- Date: 15 – 20 June
- Edition: 22nd
- Surface: Clay
- Location: Poznań, Poland
- Venue: Park Tenisowy Olimpia

Champions

Singles
- Gustavo Heide

Doubles
- Sergio Martos Gornés / Szymon Walków
- ← 2025 · Poznań Open · 2027 →

= 2026 Poznań Open =

The 2026 Enea Poznań Open was a professional tennis tournament played on clay courts. It was the 22nd edition of the tournament which was part of the 2026 ATP Challenger Tour.

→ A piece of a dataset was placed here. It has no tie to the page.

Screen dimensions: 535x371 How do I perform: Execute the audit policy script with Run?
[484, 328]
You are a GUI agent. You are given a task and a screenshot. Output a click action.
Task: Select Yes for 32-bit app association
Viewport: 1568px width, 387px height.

It took place at the Park Tenisowy Olimpia in Poznań, Poland from 15 to 20 June 2026.

==Singles main-draw entrants==
===Seeds===

| Country | Player | Rank^{1} | Seed |
|---|---|---|---|
| KAZ | Alexander Shevchenko | 97 | 1 |
| GBR | Jan Choinski | 105 | 2 |
| CZE | Dalibor Svrčina | 107 | 3 |
| ARG | Facundo Díaz Acosta | 128 | 4 |
| CZE | Zdeněk Kolář | 162 | 5 |
| AUT | Lukas Neumayer | 168 | 6 |
| PER | Gonzalo Bueno | 180 | 7 |
| BRA | Gustavo Heide | 182 | 8 |
| ARG | Genaro Alberto Olivieri | 202 | 9 |
| BRA | João Lucas Reis da Silva | 205 | 10 |

- ^{1} Rankings are as of 8 June 2026.

===Other entrants===
The following players received wildcards into the singles main draw:
- POL Tomasz Berkieta
- POL Maks Kaśnikowski
- POL Daniel Michalski

The following player received entry into the singles main draw through the Next Gen Accelerator programme:
- CZE Petr Brunclík

The following players received entry into the singles main draw as alternates:
- CRO Duje Ajduković
- CZE Martin Krumich
- JPN Akira Santillan

The following players received entry from the qualifying draw:
- GER Florian Broska
- FRA Mathys Erhard
- SVK Miloš Karol
- CZE Maxim Mrva
- GER Max Hans Rehberg
- POL Alan Ważny

The following players received entry as lucky losers:
- SVK Norbert Gombos
- SWE Olle Wallin

==Champions==
===Singles===

- BRA Gustavo Heide def. ARG Facundo Díaz Acosta 6–2, 6–2.

===Doubles===

- ESP Sergio Martos Gornés / POL Szymon Walków def. POL Karol Drzewiecki / POL Piotr Matuszewski 6–3, 7–5.